Historically, tamoxifen has a role in blocking angiogenesis as well as the blockade of the ER. Tamoxifen and a low dose of an angiogenesis inhibitor, brivanib alaninate, can potentially be combined not only to maximise therapeutic efficacy but also to retard SERM resistant tumour growth.
他莫昔芬是一种选择性雌激素受体调节剂(SERM),而布立尼布丙氨酸是一种血管内皮生长因子受体 2(VEGFR-2)抑制剂,当单独使用时,这两种靶向药物都会导致肿瘤生长显著减少。他莫昔芬激活了雌激素刺激的乳腺和子宫内膜肿瘤的 SERM 刺激生长。他莫昔芬和布立尼布丙氨酸都有影响治疗效果的副作用。目前研究的主要目的是评估这两种药物的较低剂量联合使用时对具有 SERM 敏感性、雌激素刺激肿瘤异种移植(MCF-7 E2 肿瘤)的小鼠的治疗效果。进行了实验以评估 SERM 刺激的乳腺(MCF-7 Tam、MCF-7 Ral)和子宫内膜肿瘤(EnCa 101)对布立尼布丙氨酸活性的反应,以证明其在 SERM 耐药模型中的活性。

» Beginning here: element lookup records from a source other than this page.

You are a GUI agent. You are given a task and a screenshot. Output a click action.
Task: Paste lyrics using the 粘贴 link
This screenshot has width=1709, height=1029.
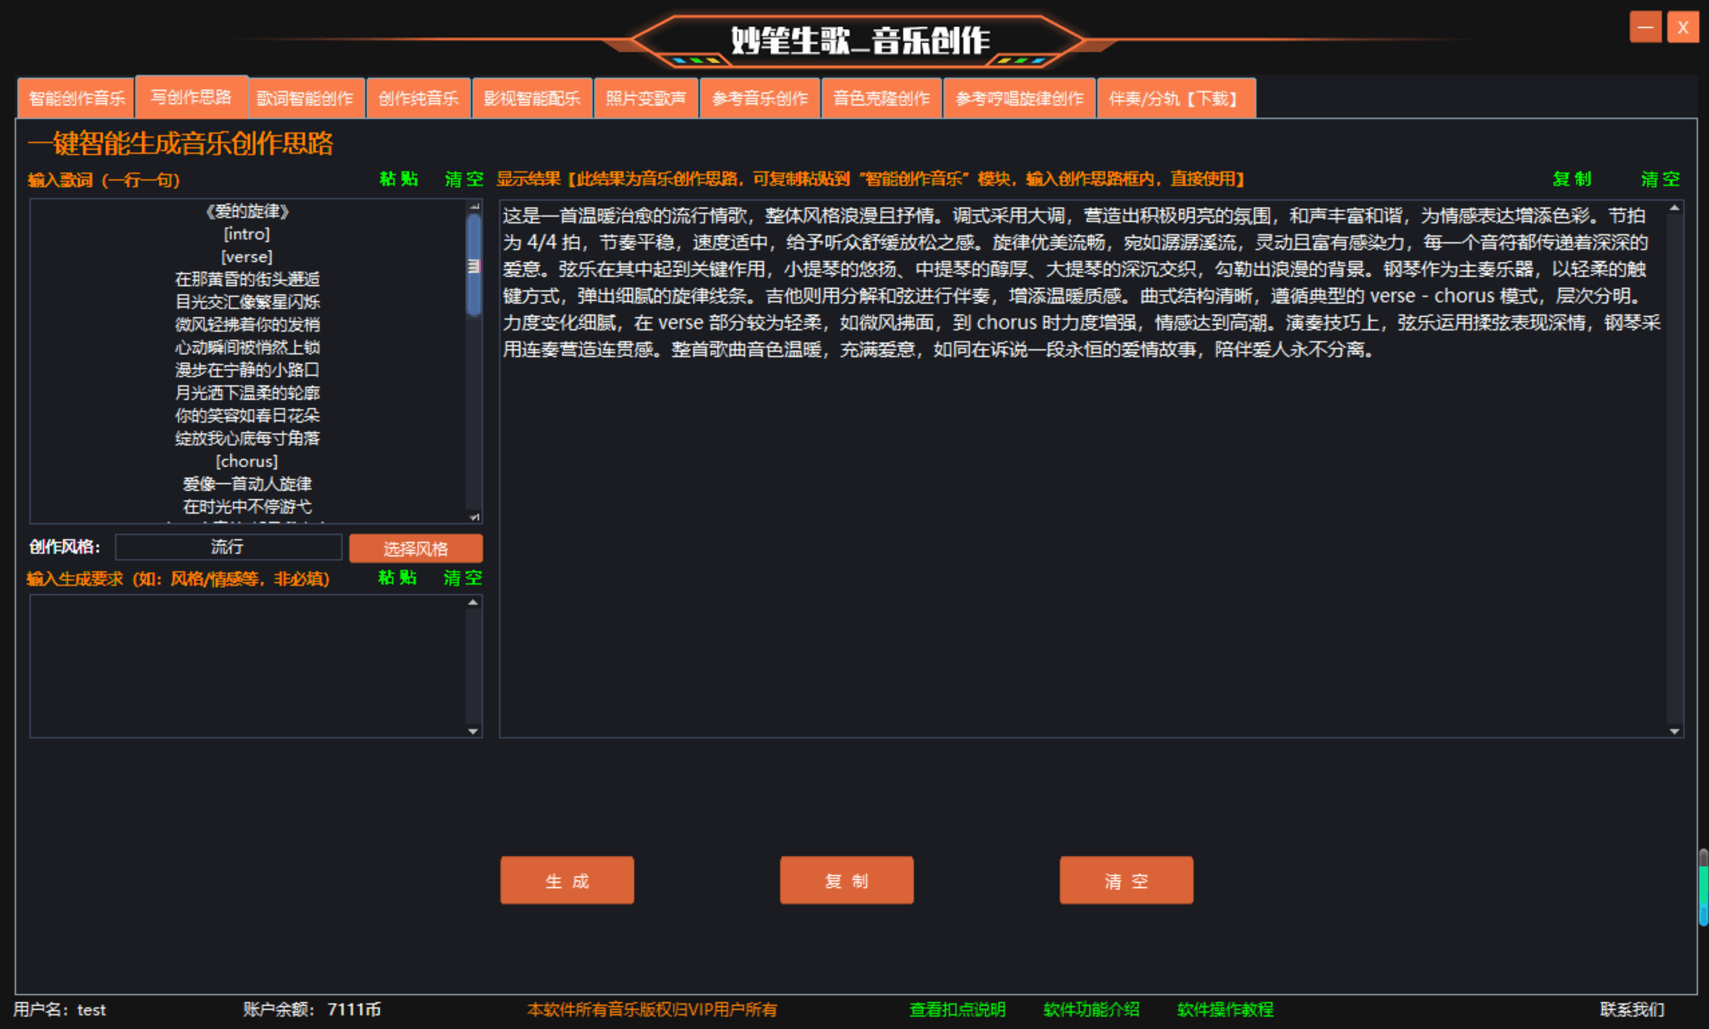point(399,180)
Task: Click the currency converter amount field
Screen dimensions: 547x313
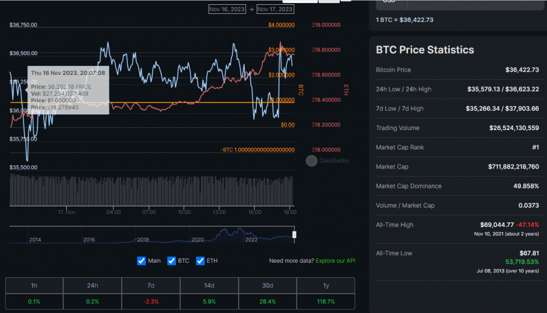Action: [475, 3]
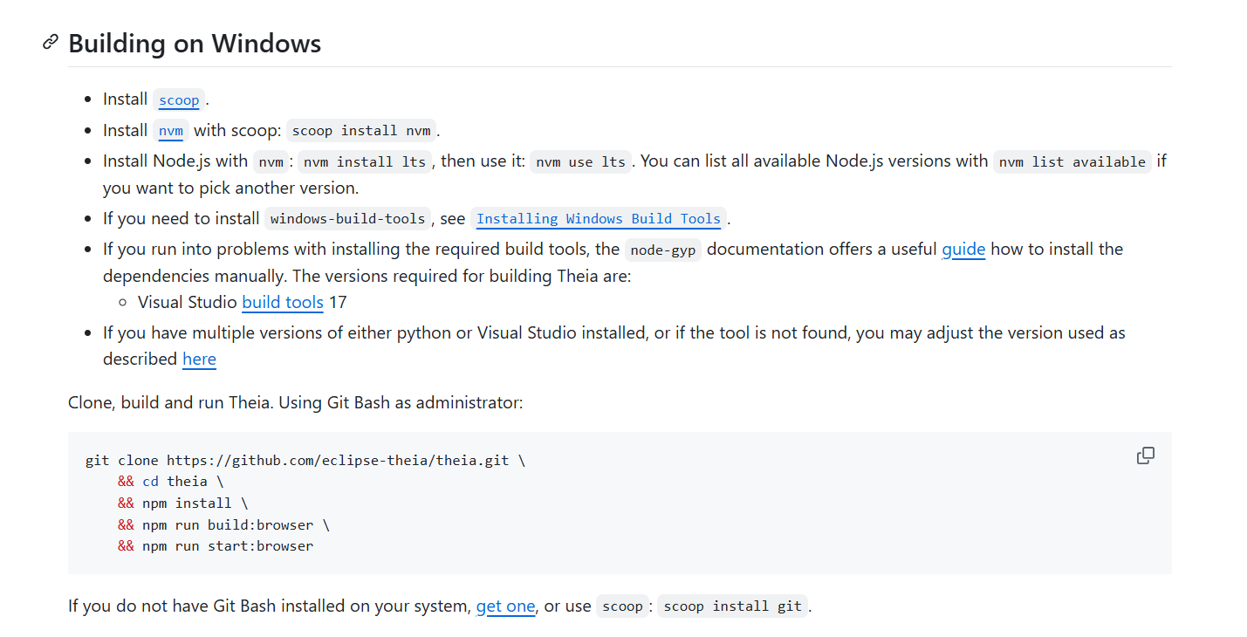The width and height of the screenshot is (1247, 637).
Task: Click the 'windows-build-tools' inline code
Action: point(347,219)
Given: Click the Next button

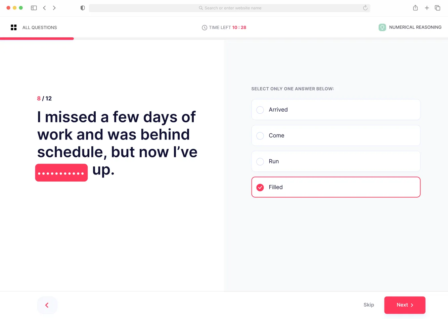Looking at the screenshot, I should coord(405,305).
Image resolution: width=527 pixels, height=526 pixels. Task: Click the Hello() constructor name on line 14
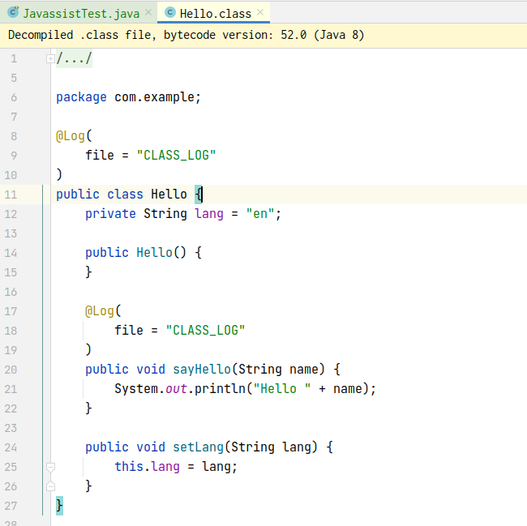154,253
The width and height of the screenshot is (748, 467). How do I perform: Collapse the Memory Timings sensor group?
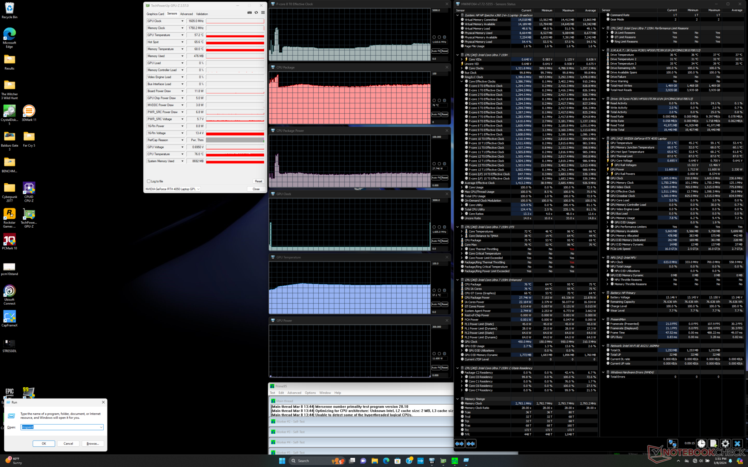(457, 399)
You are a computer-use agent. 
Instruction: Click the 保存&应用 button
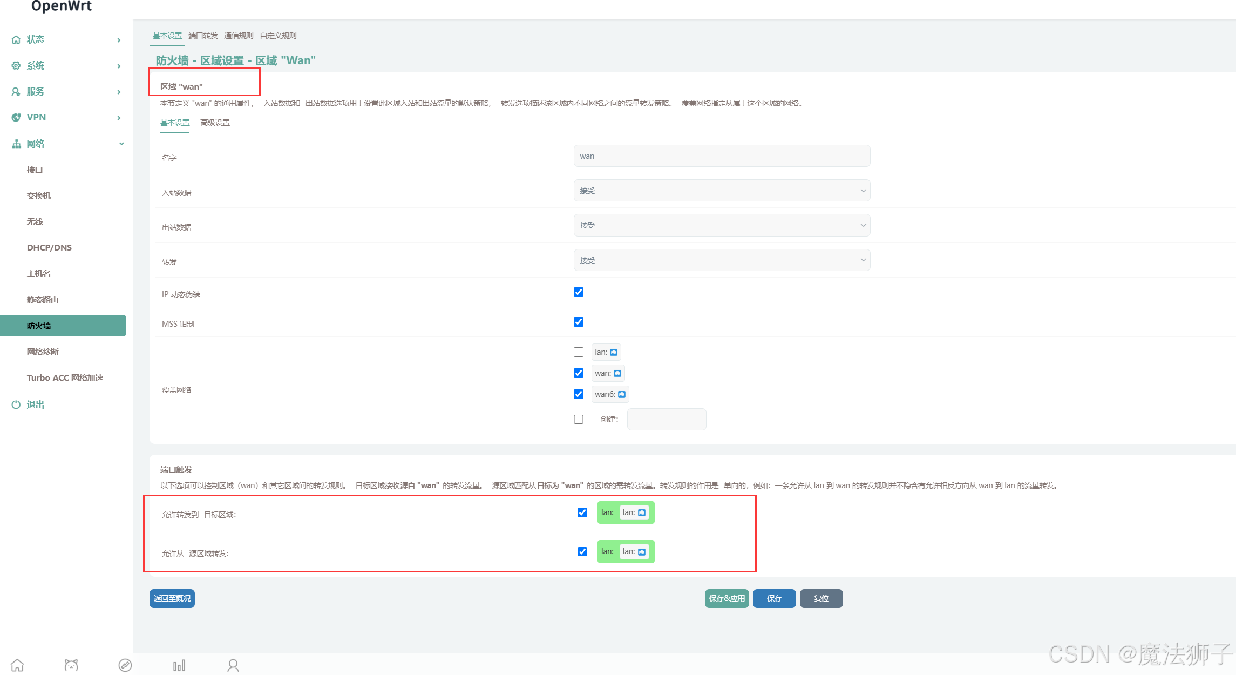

在目前的研究中,肿瘤异种移植物被切碎并双移植到无胸腺、卵巢切除的小鼠的乳腺脂肪垫中。进行了初步实验以确定对肿瘤生长影响最小的有效口服他莫昔芬和布立尼布丙氨酸剂量。评估了 125μg 他莫昔芬和 0.05mg/g 布立尼布丙氨酸的剂量。设计了一个实验来评估两种药物一起开始时对肿瘤植入的影响。还进行了另外一个实验,其中已经建立了肿瘤,然后进行治疗,以获得足够的肿瘤组织进行分子分析。
布立尼布丙氨酸在 SERM 敏感(MCF-7 E2)和 SERM 刺激(EnCa 101、MCF-7 Ral、MCF-7 Tam)模型中有效抑制肿瘤生长。作为早期治疗 SERM 敏感(MCF-7 E2)的低剂量药物联合作为抗肿瘤策略的效果与单独使用较高剂量的任何一种药物一样有效。在已建立的肿瘤中,联合治疗成功地降低了肿瘤生长,而单独使用任何一种药物均无效。分子分析显示,用布立尼布丙氨酸治疗的肿瘤中 VEGFR-2 的磷酸化减少,并且通过增加 VEGFA 的转录来补偿 VEGFR-2 的阻断,从而增加 VEGFA 的转录。他莫昔芬增加了 VEGFR-2 的磷酸化,而布立尼布丙氨酸则消除了这种作用。用布立尼布丙氨酸治疗的肿瘤中也有更多的坏死。
从历史上看,他莫昔芬在阻断血管生成以及阻断 ER 方面都有作用。他莫昔芬和低剂量的血管生成抑制剂布立尼布丙氨酸不仅可以联合使用以最大程度地提高治疗效果,还可以延缓 SERM 耐药性肿瘤的生长。